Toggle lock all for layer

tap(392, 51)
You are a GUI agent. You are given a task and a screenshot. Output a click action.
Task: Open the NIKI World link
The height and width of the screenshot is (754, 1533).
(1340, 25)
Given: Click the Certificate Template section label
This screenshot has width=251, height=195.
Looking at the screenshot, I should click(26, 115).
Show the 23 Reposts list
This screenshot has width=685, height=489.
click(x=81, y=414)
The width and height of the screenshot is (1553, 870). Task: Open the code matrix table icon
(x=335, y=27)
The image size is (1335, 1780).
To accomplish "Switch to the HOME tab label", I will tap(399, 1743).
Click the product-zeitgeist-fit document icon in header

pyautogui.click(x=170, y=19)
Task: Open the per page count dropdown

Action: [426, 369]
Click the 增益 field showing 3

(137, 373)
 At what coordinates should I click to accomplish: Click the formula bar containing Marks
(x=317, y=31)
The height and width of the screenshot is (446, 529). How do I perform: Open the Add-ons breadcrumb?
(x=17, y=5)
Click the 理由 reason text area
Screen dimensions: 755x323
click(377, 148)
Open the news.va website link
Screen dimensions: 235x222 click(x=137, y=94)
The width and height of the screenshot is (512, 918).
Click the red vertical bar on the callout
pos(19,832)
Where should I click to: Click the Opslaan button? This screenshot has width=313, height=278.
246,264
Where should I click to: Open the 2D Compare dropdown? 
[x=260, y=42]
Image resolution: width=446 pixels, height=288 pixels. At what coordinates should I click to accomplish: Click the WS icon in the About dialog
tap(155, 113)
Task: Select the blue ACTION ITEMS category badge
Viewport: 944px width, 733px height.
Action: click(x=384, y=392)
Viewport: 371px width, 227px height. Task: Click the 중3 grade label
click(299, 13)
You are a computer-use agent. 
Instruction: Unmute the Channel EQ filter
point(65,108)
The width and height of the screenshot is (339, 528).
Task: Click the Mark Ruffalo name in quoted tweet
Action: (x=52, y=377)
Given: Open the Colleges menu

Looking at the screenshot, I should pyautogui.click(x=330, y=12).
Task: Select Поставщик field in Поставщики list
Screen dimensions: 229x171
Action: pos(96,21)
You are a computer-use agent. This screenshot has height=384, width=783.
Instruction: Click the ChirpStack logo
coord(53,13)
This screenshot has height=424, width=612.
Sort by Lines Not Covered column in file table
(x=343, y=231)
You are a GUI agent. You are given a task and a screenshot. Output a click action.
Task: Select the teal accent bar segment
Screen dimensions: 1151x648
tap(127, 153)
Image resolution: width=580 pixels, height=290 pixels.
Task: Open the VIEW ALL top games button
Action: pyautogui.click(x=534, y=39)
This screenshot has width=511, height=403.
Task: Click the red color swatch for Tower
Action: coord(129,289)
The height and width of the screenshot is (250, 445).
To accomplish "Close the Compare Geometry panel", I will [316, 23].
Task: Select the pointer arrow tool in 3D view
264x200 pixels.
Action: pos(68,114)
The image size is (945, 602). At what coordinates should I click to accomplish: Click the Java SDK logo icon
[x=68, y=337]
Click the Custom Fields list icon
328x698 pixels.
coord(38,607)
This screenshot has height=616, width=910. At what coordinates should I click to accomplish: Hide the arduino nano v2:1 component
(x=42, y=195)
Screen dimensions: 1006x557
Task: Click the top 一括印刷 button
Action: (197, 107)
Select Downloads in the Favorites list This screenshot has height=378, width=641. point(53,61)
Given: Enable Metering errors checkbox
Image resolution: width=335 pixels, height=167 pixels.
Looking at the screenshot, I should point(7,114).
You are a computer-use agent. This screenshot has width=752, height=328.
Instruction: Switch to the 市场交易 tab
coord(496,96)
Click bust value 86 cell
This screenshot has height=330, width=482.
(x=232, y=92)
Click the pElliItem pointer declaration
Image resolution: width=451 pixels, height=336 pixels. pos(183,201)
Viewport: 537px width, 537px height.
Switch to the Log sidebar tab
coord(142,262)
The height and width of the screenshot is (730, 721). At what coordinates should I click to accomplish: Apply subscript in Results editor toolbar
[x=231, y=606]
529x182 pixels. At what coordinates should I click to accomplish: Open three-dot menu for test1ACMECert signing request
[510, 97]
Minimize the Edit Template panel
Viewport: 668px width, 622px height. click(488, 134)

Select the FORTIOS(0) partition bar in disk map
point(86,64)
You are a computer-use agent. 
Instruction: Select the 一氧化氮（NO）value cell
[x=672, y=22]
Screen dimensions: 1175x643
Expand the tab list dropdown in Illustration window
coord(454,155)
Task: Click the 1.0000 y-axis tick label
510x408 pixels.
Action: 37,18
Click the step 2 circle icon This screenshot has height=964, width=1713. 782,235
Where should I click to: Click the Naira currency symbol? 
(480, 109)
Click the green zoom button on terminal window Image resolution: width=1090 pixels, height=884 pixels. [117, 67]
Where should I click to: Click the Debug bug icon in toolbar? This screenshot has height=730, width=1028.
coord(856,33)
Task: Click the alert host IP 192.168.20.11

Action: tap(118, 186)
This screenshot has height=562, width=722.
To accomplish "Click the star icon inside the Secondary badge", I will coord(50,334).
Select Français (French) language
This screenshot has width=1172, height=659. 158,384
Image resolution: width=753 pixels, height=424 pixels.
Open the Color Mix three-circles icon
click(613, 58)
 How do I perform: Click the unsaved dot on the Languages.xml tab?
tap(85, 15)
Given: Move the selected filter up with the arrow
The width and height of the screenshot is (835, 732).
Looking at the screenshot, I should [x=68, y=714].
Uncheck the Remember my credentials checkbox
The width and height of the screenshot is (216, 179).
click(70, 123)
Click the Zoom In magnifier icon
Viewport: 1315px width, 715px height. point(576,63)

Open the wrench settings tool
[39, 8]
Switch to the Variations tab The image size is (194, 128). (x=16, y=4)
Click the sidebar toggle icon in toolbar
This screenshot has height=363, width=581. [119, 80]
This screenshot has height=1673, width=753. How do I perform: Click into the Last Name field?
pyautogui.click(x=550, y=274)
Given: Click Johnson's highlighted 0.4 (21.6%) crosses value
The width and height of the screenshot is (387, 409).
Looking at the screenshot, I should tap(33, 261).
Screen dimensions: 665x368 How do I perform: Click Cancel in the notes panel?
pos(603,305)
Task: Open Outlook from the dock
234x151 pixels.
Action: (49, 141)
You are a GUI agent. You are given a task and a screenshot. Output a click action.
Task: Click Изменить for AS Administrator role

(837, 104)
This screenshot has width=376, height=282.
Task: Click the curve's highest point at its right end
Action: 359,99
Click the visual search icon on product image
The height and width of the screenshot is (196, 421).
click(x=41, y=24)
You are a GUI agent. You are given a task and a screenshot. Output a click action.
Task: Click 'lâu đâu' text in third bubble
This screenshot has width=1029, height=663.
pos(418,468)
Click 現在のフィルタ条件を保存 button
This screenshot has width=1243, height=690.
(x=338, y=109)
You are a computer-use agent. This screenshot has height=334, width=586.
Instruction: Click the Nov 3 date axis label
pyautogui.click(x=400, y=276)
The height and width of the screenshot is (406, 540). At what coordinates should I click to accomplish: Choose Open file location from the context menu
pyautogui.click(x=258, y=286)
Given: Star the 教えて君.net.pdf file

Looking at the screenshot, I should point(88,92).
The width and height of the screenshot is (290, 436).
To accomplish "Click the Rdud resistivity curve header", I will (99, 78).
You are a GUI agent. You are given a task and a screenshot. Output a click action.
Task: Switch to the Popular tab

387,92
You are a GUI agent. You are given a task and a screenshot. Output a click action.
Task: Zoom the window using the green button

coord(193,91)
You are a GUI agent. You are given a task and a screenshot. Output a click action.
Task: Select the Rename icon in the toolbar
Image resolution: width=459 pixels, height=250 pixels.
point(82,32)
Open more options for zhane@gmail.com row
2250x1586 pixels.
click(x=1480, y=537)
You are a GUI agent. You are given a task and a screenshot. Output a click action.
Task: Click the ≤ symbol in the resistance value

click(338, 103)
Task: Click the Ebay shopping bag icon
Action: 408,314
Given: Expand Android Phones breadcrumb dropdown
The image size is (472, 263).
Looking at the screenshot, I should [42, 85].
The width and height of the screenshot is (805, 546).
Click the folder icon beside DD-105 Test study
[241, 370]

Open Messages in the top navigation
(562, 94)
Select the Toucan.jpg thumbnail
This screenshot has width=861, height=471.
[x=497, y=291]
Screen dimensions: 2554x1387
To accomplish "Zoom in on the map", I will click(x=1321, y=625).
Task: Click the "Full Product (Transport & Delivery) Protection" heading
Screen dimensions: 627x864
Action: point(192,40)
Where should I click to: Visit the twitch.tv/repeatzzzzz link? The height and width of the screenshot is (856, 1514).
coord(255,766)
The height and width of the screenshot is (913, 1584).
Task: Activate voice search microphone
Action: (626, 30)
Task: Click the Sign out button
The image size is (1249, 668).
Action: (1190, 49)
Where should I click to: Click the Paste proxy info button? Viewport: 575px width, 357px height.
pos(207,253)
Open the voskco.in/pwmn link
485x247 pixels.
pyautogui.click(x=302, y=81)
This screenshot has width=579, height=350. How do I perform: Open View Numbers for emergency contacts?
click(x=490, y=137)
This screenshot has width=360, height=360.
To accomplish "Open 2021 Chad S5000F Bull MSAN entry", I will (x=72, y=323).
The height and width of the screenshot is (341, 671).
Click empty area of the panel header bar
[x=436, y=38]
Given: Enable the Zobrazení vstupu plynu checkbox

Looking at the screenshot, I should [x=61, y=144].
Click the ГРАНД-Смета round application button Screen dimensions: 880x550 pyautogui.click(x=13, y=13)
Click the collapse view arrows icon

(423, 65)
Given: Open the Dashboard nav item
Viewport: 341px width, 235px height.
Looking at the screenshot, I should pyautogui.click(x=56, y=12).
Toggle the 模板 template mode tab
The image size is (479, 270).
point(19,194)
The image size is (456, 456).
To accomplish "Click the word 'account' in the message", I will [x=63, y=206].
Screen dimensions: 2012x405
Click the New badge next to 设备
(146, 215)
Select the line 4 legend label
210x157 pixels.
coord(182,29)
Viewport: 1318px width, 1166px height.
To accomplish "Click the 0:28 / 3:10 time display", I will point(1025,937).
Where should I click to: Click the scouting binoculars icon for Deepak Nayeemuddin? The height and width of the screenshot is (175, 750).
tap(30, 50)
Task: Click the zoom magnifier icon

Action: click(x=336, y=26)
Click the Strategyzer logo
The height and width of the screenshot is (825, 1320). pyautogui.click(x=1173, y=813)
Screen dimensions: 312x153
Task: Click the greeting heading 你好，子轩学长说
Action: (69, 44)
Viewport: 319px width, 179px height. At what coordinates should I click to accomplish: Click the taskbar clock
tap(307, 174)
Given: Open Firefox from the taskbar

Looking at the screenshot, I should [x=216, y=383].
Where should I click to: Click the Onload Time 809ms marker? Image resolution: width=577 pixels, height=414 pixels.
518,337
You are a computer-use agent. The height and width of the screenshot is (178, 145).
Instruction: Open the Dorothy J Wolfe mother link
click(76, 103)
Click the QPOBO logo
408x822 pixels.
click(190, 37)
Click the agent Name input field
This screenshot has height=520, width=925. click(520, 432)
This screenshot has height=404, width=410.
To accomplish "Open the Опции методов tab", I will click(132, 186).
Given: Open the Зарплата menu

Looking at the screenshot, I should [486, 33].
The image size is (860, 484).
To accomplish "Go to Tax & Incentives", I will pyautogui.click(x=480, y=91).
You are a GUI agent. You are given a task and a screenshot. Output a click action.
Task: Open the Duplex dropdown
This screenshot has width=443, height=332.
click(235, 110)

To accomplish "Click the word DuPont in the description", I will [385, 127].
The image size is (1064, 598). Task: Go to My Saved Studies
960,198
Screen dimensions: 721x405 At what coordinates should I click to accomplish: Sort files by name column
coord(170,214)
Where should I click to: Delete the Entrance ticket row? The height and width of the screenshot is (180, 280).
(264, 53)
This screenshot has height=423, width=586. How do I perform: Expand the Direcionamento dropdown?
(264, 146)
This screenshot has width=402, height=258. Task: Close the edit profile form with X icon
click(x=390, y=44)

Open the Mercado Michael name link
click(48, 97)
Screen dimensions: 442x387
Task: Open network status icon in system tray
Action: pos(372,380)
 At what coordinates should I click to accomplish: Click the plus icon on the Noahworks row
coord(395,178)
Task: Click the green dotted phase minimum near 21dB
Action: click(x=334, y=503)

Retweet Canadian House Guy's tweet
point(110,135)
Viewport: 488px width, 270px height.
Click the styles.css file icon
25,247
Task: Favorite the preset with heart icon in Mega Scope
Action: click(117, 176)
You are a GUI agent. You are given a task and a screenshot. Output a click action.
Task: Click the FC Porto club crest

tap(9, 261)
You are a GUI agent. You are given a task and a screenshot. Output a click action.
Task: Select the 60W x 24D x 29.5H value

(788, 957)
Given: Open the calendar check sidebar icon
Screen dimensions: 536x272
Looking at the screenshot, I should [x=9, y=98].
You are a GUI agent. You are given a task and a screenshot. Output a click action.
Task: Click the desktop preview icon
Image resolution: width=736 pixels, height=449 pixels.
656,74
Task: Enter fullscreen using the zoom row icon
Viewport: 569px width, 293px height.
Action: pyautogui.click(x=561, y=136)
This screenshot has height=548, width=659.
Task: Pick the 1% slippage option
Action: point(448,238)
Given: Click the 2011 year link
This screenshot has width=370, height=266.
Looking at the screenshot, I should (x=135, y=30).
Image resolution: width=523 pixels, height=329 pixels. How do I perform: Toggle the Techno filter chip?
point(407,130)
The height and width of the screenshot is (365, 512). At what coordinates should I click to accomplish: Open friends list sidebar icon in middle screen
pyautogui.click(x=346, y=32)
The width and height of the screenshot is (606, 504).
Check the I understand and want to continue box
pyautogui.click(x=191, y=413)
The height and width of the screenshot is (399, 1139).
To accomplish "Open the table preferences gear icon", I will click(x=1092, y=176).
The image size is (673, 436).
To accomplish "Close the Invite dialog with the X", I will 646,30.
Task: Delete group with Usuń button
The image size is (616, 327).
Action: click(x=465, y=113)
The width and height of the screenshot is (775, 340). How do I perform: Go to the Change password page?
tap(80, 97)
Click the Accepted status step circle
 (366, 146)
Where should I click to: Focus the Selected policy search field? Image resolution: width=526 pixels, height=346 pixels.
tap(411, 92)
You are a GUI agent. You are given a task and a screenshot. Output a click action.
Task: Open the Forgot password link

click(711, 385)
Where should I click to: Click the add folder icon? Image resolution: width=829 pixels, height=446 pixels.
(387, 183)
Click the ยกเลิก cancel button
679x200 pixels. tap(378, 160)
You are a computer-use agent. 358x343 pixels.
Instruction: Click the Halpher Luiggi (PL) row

• _What you should do_
Copy out, word for word, the part of the entries above that begins at the line with "Click the collapse view arrows icon" and ends at the line with "Task: Open the Duplex dropdown", including both.

• _Written solution_
Click the collapse view arrows icon

(423, 65)
Given: Open the Dashboard nav item
Viewport: 341px width, 235px height.
Looking at the screenshot, I should pyautogui.click(x=56, y=12).
Toggle the 模板 template mode tab
The image size is (479, 270).
point(19,194)
The image size is (456, 456).
To accomplish "Click the word 'account' in the message", I will [x=63, y=206].
Screen dimensions: 2012x405
Click the New badge next to 设备
(146, 215)
Select the line 4 legend label
210x157 pixels.
coord(182,29)
Viewport: 1318px width, 1166px height.
To accomplish "Click the 0:28 / 3:10 time display", I will point(1025,937).
Where should I click to: Click the scouting binoculars icon for Deepak Nayeemuddin? The height and width of the screenshot is (175, 750).
tap(30, 50)
Task: Click the zoom magnifier icon

Action: click(x=336, y=26)
Click the Strategyzer logo
The height and width of the screenshot is (825, 1320). pyautogui.click(x=1173, y=813)
Screen dimensions: 312x153
Task: Click the greeting heading 你好，子轩学长说
Action: (69, 44)
Viewport: 319px width, 179px height. At what coordinates should I click to accomplish: Click the taskbar clock
tap(307, 174)
Given: Open Firefox from the taskbar

Looking at the screenshot, I should [x=216, y=383].
Where should I click to: Click the Onload Time 809ms marker? Image resolution: width=577 pixels, height=414 pixels.
518,337
You are a computer-use agent. The height and width of the screenshot is (178, 145).
Instruction: Open the Dorothy J Wolfe mother link
click(76, 103)
Click the QPOBO logo
408x822 pixels.
click(190, 37)
Click the agent Name input field
This screenshot has height=520, width=925. click(520, 432)
This screenshot has height=404, width=410.
To accomplish "Open the Опции методов tab", I will click(132, 186).
Given: Open the Зарплата menu

Looking at the screenshot, I should [486, 33].
The image size is (860, 484).
To accomplish "Go to Tax & Incentives", I will pyautogui.click(x=480, y=91).
You are a GUI agent. You are given a task and a screenshot. Output a click action.
Task: Open the Duplex dropdown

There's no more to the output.